Assignment: Every entry below is to be copied word for word, with its pictures removed.

*** Block opens ***

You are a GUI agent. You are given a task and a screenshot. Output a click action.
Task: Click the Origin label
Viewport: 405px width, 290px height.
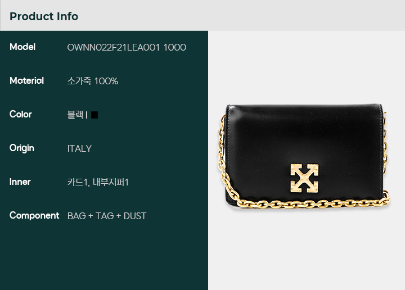pyautogui.click(x=22, y=148)
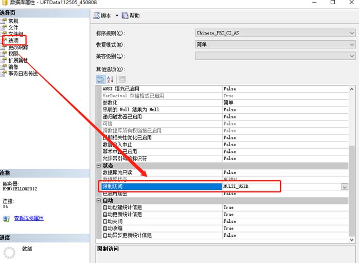Collapse the 状态 category section

click(x=99, y=166)
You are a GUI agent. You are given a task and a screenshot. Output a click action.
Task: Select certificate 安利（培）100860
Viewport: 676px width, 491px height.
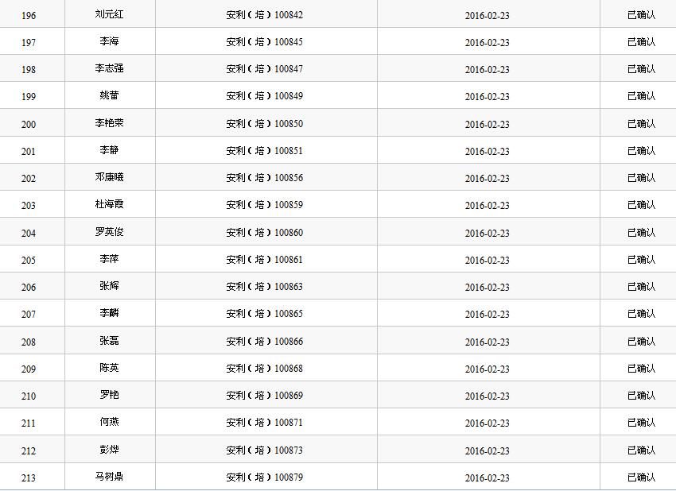coord(264,233)
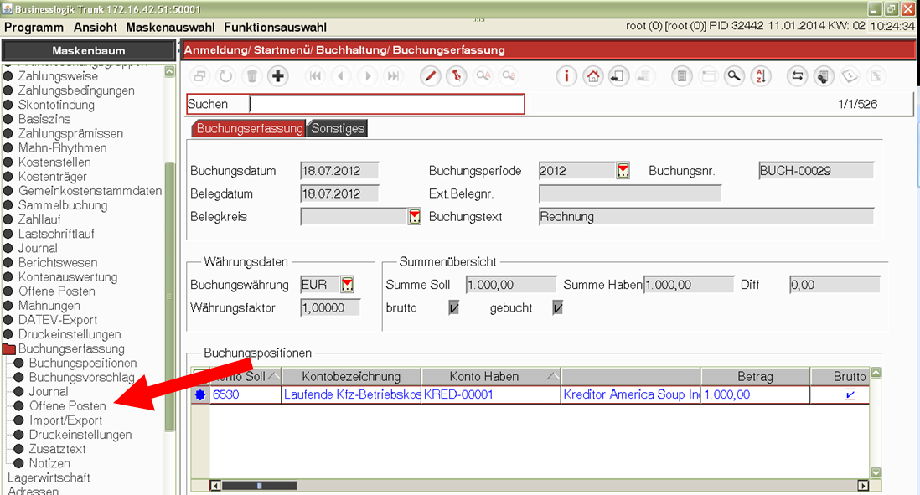
Task: Click the red pin icon in toolbar
Action: [x=456, y=76]
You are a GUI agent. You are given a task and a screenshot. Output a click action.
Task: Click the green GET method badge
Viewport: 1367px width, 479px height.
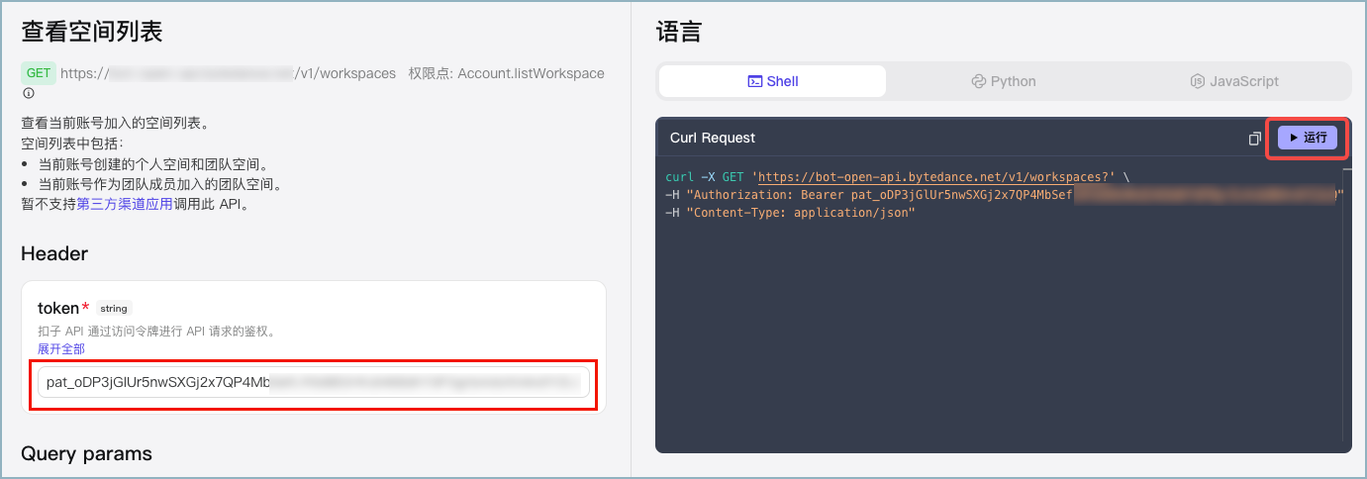[x=39, y=73]
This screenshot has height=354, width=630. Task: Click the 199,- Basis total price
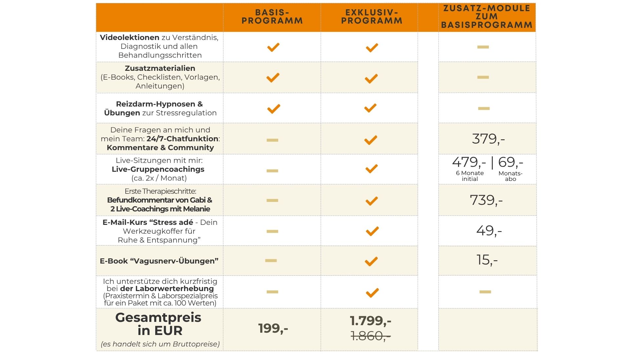273,328
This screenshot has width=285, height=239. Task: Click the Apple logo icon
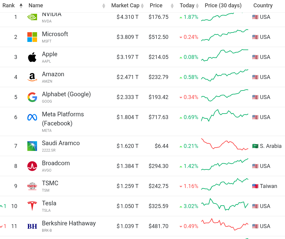tap(32, 57)
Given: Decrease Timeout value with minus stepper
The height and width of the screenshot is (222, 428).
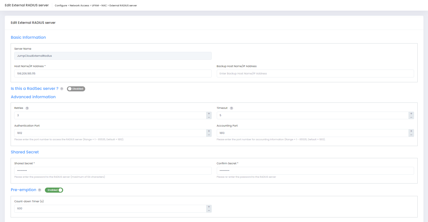Looking at the screenshot, I should click(411, 117).
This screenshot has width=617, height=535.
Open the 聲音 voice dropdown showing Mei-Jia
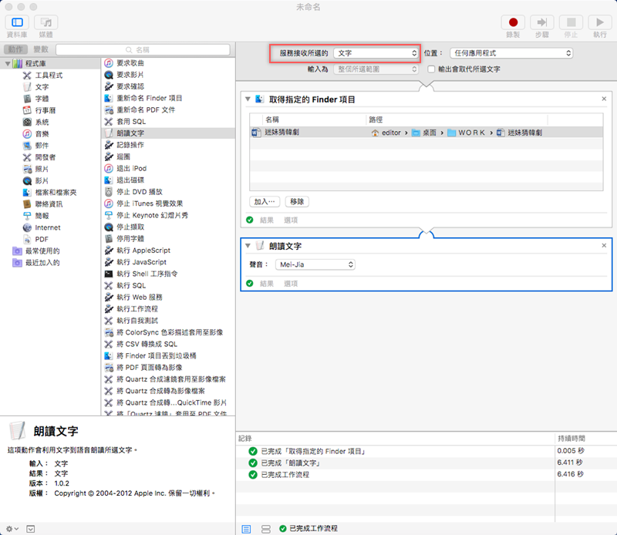click(315, 264)
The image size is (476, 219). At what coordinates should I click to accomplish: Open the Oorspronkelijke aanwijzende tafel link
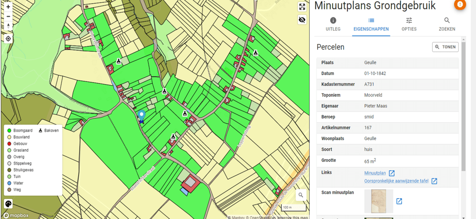click(x=396, y=181)
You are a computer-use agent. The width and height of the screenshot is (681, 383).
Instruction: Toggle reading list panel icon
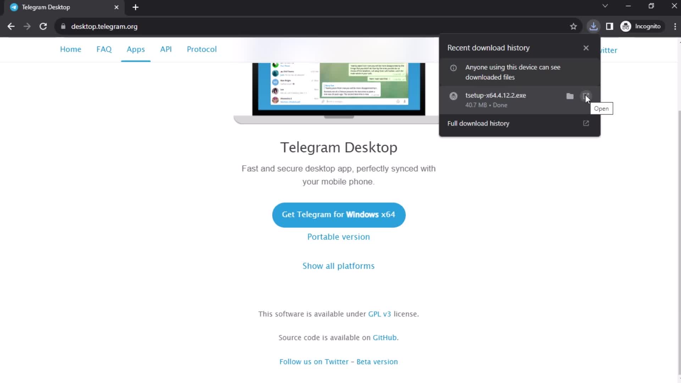pyautogui.click(x=610, y=26)
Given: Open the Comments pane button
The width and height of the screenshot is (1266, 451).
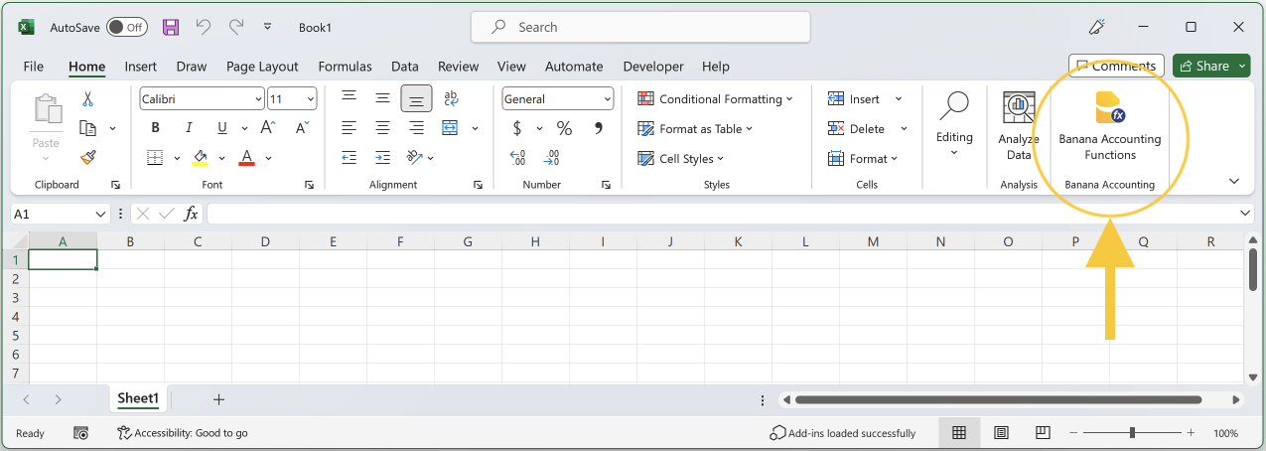Looking at the screenshot, I should [1116, 66].
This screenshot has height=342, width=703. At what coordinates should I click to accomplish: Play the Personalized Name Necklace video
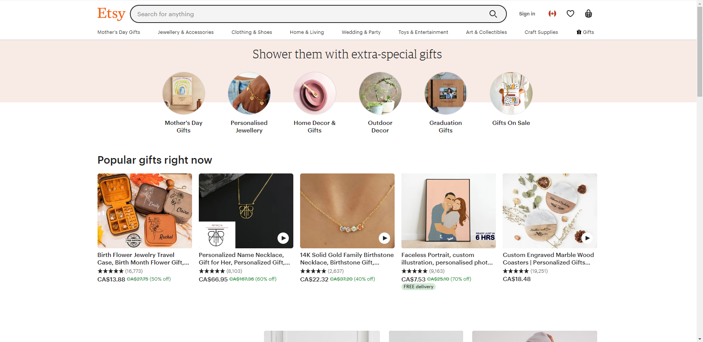coord(283,238)
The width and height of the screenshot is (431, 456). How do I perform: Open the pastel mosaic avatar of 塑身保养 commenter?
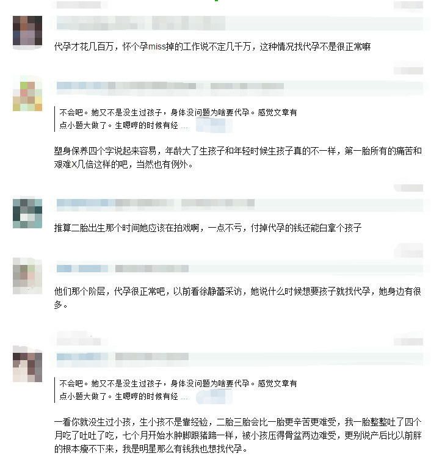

*** Block closes ***

Task response:
You are a GUI agent. You are given a task and a screenshot. Output a click action.
Task: Click the Origin label
Viewport: 405px width, 290px height.
pyautogui.click(x=22, y=148)
Collapse the 状态 category section

click(x=99, y=166)
You are a GUI agent. You are given a task and a screenshot. Output a click action.
Task: Select certificate 安利（培）100860
Viewport: 676px width, 491px height.
coord(264,233)
Task: Click the red pin icon in toolbar
Action: [x=456, y=76]
You are a GUI agent. You are given a task and a screenshot. Output a click action.
Task: Click the green GET method badge
Viewport: 1367px width, 479px height.
[x=39, y=73]
This screenshot has height=354, width=630. Task: Click the 199,- Basis total price
273,328
This screenshot has width=285, height=239. Task: Click the Apple logo icon
tap(32, 57)
Given: Decrease Timeout value with minus stepper
The height and width of the screenshot is (222, 428).
Looking at the screenshot, I should click(411, 117).
This screenshot has width=617, height=535.
Open the 聲音 voice dropdown showing Mei-Jia
click(315, 264)
The image size is (476, 219). At what coordinates should I click to accomplish: Open the Oorspronkelijke aanwijzende tafel link
click(x=396, y=181)
You are a computer-use agent. The width and height of the screenshot is (681, 383).
Instruction: Toggle reading list panel icon
pyautogui.click(x=610, y=26)
Given: Open the Comments pane button
The width and height of the screenshot is (1266, 451).
Looking at the screenshot, I should [1116, 66].
This screenshot has height=342, width=703. At what coordinates should I click to accomplish: Play the Personalized Name Necklace video
coord(283,238)
The width and height of the screenshot is (431, 456). How do I perform: Open the pastel mosaic avatar of 塑身保养 commenter?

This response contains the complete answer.